Complexity of input-driven pushdown automata

In an input-driven pushdown automaton (IDPDA), the current input symbol determines whether the automaton performs a push operation, a pop operation, or does not touch the stack. Inputdriven pushdown automata, also known under alternative names of visibly pushdown automata and of nested word automata, have been intensively studied because of their desirable features: for instance, the model allows determinization, and the associated family of languages retains many of the strong closure and decidability properties of regular languages. This paper reports on various aspects of the complexity of input-driven pushdown automata, such as their descriptional complexity, the computational complexity of their membership problem and of other decision problems for input-driven languages. The research on IDPDAs has been associated to their complexity from the very beginning. When Mehlhorn [25] originally introduced the model, it was studied as a subclass of deterministic context-free languages with better space complexity.
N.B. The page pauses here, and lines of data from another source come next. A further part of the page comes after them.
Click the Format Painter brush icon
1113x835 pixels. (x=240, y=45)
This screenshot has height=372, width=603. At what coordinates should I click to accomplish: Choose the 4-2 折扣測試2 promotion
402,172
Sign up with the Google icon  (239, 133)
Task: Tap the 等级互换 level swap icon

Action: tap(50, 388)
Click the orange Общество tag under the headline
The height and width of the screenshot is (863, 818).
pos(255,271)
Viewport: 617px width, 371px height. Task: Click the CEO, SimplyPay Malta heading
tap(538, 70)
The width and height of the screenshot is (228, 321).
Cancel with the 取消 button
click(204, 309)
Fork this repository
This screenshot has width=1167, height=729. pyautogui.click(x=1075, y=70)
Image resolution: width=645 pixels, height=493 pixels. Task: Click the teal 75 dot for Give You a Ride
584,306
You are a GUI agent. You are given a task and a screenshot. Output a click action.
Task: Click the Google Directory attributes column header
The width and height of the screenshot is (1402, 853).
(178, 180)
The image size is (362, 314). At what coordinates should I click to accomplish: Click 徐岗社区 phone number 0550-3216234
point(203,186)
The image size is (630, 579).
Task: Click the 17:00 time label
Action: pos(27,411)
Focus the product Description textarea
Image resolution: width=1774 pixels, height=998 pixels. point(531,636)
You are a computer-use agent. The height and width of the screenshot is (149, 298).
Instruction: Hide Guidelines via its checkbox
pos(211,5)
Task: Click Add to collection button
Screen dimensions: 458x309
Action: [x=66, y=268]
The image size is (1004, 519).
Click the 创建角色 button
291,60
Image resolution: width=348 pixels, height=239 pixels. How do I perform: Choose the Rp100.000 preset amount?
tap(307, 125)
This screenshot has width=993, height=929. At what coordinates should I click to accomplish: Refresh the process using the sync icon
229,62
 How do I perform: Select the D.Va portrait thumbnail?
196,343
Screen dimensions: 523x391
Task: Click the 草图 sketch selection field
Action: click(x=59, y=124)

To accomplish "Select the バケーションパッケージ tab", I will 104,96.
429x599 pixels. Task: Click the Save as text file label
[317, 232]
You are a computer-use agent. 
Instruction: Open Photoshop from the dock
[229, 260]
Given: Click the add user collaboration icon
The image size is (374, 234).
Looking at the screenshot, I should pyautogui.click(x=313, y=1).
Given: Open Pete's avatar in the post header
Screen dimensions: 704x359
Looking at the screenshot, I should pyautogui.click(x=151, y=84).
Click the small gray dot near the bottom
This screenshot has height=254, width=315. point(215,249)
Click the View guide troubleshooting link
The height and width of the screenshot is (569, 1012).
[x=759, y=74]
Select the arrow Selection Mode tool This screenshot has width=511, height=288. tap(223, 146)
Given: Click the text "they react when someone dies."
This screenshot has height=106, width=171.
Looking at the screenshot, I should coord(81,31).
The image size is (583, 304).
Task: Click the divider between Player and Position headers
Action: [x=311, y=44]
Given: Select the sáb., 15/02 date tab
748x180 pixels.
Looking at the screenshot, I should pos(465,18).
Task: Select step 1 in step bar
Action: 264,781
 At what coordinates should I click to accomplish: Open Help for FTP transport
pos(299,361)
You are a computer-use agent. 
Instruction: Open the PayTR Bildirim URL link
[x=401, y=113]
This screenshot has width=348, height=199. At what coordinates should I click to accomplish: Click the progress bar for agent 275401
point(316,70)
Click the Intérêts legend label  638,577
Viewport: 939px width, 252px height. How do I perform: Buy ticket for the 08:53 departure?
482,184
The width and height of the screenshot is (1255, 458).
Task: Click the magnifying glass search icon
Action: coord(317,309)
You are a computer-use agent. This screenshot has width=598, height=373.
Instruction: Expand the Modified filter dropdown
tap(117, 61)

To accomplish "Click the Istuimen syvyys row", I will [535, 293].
Further work on the model carried out in the 1980s [6, 12, 36] concentrated on improving the bounds on the complexity of the languages accepted by such automata, culminating in the proof of their containment in NC1. In 2004, the model was reintroduced by Alur and Madhusudan [2] under the name of visibly pushdown automata, and among their most important contributions were the first results on the descriptional complexity of the model, such as upper and lower bounds on the number of states in automata representing some operations on languages. Also, Alur and Madhusudan [2] established the computational complexity of several decision problems for the model. The paper by Alur and Madhusudan [2] sparked a renewed interest in IDPDAs, and inspired the research on various aspects of the model [1, 8, 10, 19, 39]. Alur and Madhusudan [3] also introduced an equivalent outlook on IDPDAs as automata operating on nested words, which provide a natural model for applications such as XML document processing, where data has a dual linear-hierarchical structure. Nested word automata have been studied in a number of recent papers [9, 11, 17, 35, 37]. Another equivalent outlook on IDPDAs is represented by pushdown forest automata [14], that are, roughly speaking, tree walking automata that traverse the tree in depth-first left-to-right order and are equipped with a synchronized pushdown.